Many countries had a chance to know about information on human rights practices in Vietnam for the first time.

What do you think about the comments and opinions of other countries?

Seventy-five countries registered to speak but the time was limited so not all of them could comment. As I said, most of the speakers, both developed and developing, acknowledged Vietnam’s achievements in economic, social, cultural and also political areas.

Developing countries want to learn about Vietnam’s experience in economic and social development. That’s the forté of Vietnam. However, we understand that the concept of human rights in each country is different. Developing and developed countries have different perspectives, so it is unavoidable to have differences in judging human rights values.

Some countries, particularly developed countries, spoke about their values of human rights and this was a chance for us to explain and speak out our own points of view.

Speaking at the session, I emphasized that ensuring human rights is one of the top priorities of the international community and also of Vietnam.

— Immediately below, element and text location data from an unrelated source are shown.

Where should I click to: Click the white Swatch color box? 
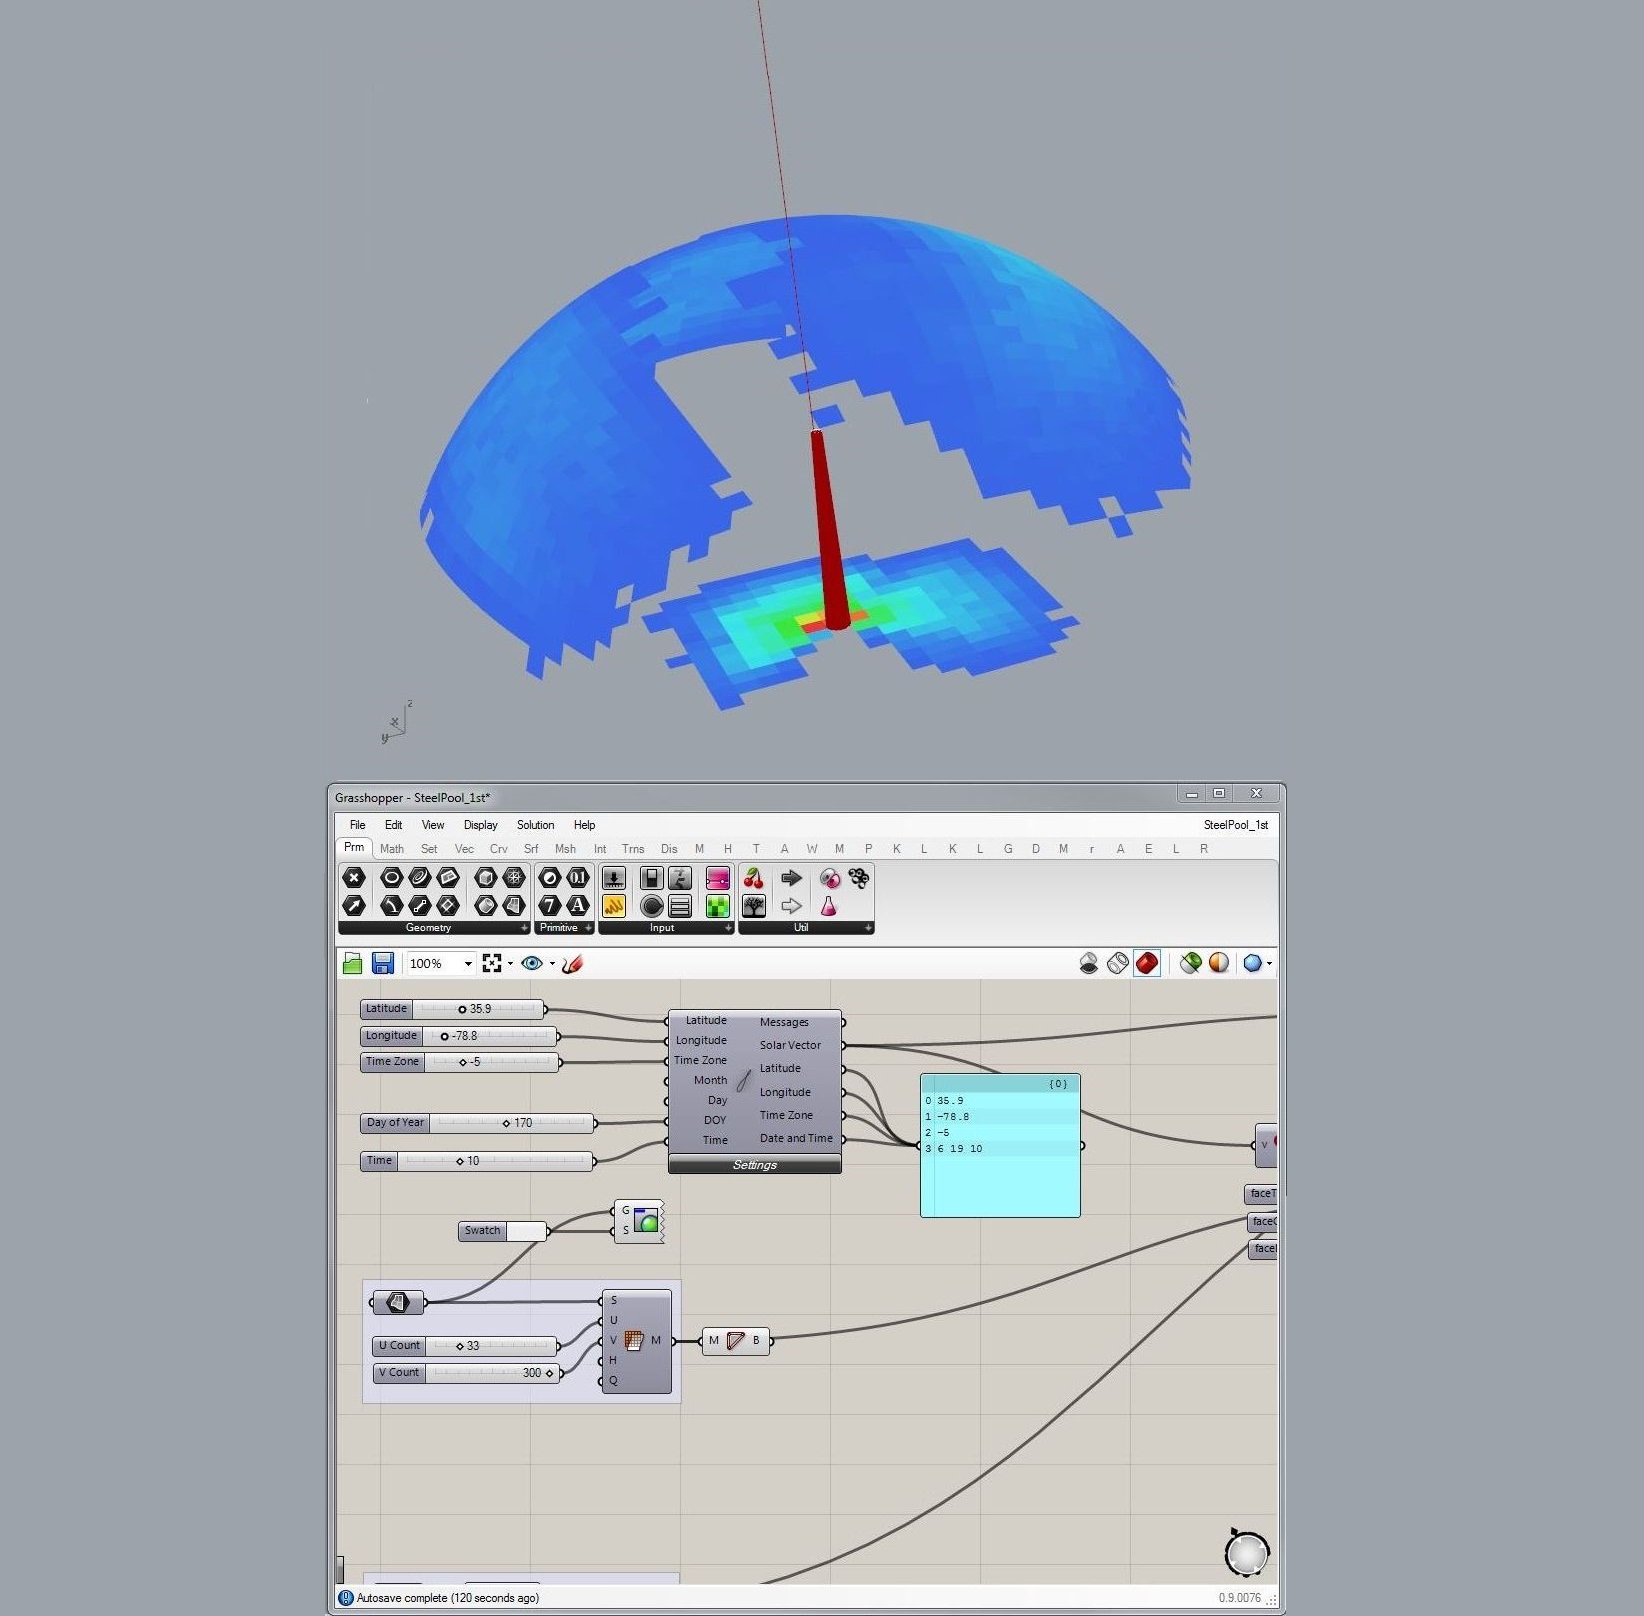pyautogui.click(x=526, y=1231)
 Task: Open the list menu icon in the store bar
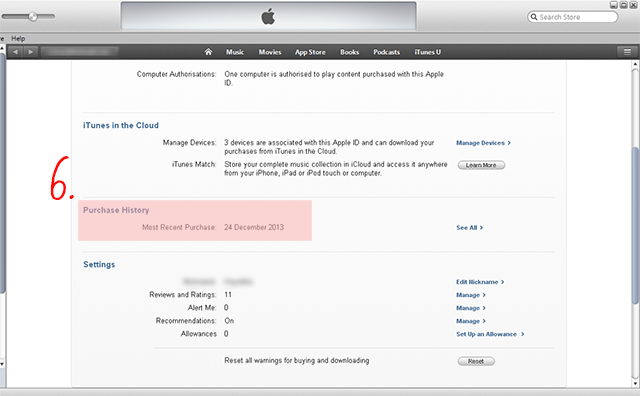click(627, 52)
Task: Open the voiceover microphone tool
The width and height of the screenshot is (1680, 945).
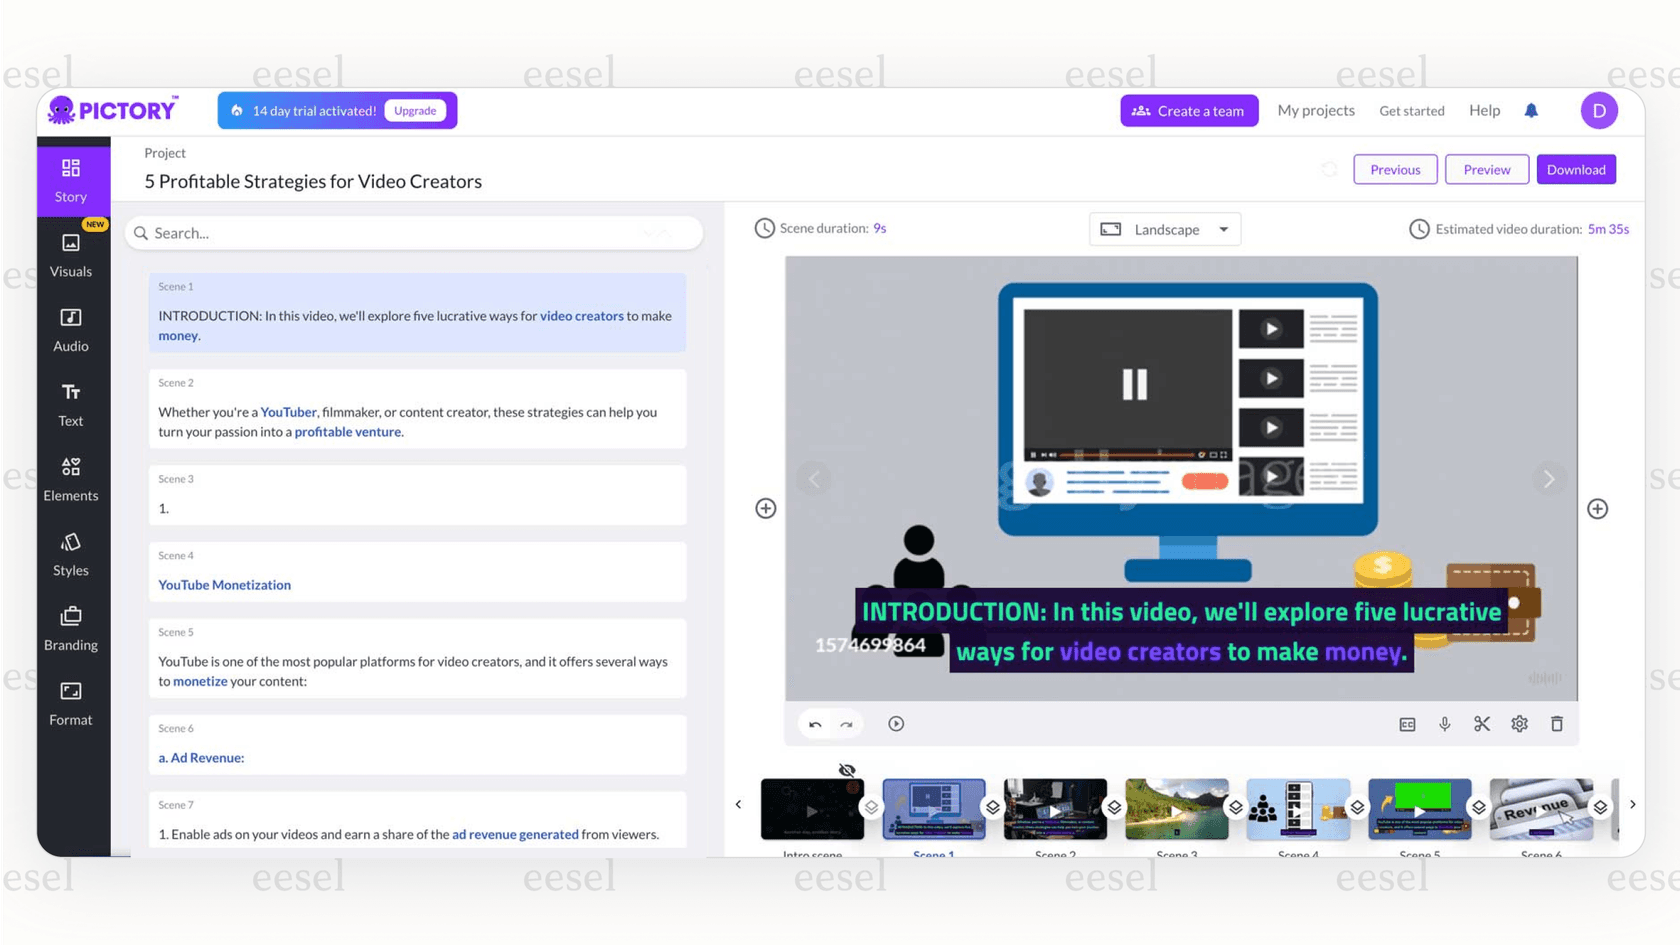Action: coord(1444,723)
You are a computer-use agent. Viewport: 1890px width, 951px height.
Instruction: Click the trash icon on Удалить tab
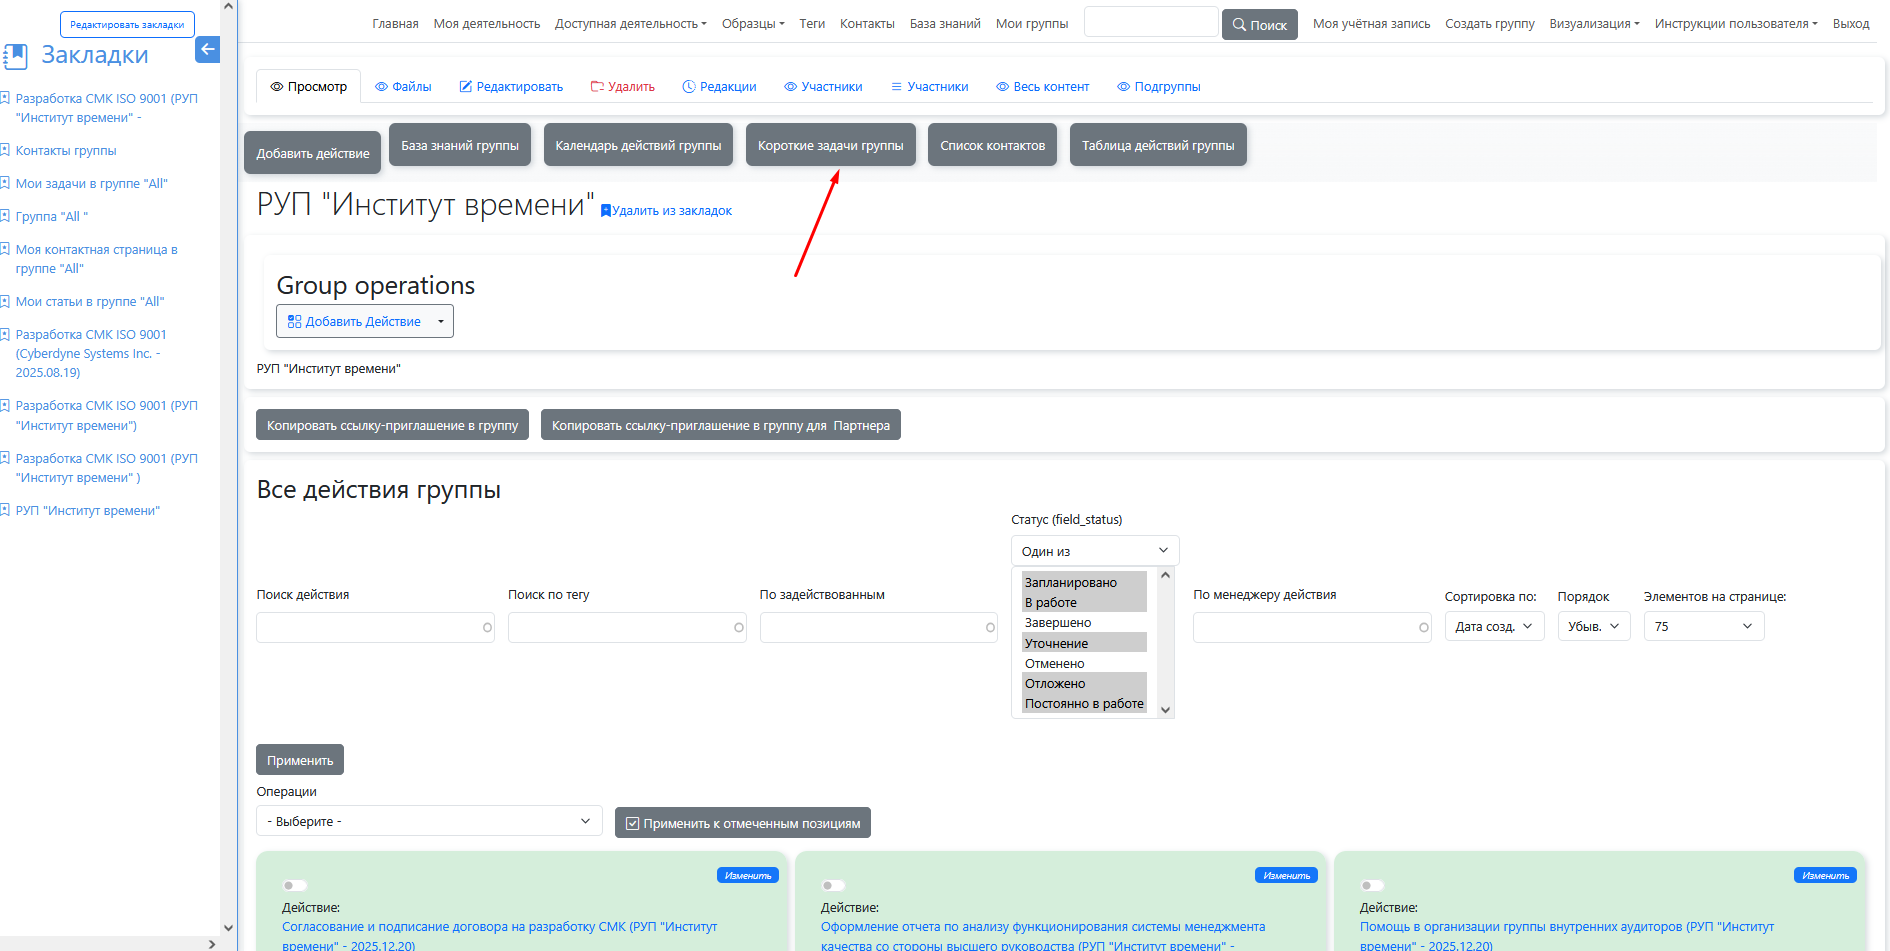pyautogui.click(x=597, y=87)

The highest goal, and also the specific expression of human rights in Vietnam, is our effort to build a “rich people, strong country, and just, civilized and democratic society”.

Speaking with VietNamNet in Geneva, the Swiss Ambassador for Human Rights Issues said that all countries have problems associated with human rights, resulting from different characteristics.

What do you think about the human rights report Vietnam sent to the UN Human Rights Council?

I think that it is a comprehensive report, reflecting good points of view on Vietnam’s efforts to practice human rights. Vietnam’s progress in human rights practices in recent years is undeniable.

Besides progress, the report also frankly identifies matters about which the Vietnamese government is clearly aware, through introducing policies and orientations, that need to improve regarding human rights practices in Vietnam in the future.

What did you think about the human rights situation in Vietnam before and after you heard the report?

Actually, I went to Vietnam to survey human rights practices. Progress and improvement is evident. With a different historical situation, Vietnam is exerting itself to improve human rights practices. Dynamic economic and social development has helped improve the lives of Vietnamese people. There are positive changes in Vietnam and I was not surprised by the report.

At the session, some countries recommended that Vietnam continue improving human rights in press, religion, etc. What is your comment?

These recommendations are ordinary. Every country has its own concerns and different ideas, based on their different thoughts and awareness of the value of human rights. Each country has its own problems related to human rights, not only Vietnam. It is natural. Vietnam has its own historical situation and its starting point. It is important that Vietnam can define its itinerary and its road.

What are your recommendations for human rights practices in Vietnam in the coming time?

Basically, I expect Vietnam to follow its own path, to continue implementing the improvements that it has achieved in human right practices. In the coming years, I hope that Vietnam will continue expanding human rights practices and issue specific programmes to realise its policies on human rights.